**EXERCISE:**
Copy out the rows word for word, from the first one through the one containing "Looking at the screenshot, I should click(811, 183).".

[start]

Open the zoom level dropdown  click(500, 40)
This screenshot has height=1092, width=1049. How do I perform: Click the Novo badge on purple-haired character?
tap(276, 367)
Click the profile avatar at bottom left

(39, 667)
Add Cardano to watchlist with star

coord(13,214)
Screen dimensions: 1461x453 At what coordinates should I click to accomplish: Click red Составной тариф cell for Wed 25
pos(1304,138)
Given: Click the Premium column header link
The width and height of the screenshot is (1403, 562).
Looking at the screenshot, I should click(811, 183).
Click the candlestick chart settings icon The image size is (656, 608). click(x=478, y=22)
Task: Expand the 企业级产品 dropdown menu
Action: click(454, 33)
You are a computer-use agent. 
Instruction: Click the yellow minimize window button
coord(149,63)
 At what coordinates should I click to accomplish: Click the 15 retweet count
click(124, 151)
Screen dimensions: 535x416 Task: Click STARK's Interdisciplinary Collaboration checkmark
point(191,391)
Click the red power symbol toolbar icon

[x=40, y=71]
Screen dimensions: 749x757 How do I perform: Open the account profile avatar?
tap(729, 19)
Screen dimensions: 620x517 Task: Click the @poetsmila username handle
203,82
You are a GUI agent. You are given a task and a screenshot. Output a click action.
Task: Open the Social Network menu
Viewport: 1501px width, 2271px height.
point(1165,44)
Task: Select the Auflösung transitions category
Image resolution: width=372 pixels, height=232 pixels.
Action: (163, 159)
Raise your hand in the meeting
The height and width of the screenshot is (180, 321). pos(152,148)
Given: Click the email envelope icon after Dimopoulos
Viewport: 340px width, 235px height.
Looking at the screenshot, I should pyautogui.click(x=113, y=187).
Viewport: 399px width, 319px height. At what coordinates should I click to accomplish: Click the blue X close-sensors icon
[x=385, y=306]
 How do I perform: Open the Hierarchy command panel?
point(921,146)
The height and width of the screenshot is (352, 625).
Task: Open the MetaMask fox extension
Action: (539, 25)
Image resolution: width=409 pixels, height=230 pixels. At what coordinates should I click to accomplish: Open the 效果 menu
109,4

[end]

**EXERCISE SOLUTION:**
Open the zoom level dropdown  click(500, 40)
This screenshot has height=1092, width=1049. How do I perform: Click the Novo badge on purple-haired character?
tap(276, 367)
Click the profile avatar at bottom left

(39, 667)
Add Cardano to watchlist with star

coord(13,214)
Screen dimensions: 1461x453 At what coordinates should I click to accomplish: Click red Составной тариф cell for Wed 25
pos(1304,138)
Given: Click the Premium column header link
The width and height of the screenshot is (1403, 562).
Looking at the screenshot, I should click(811, 183).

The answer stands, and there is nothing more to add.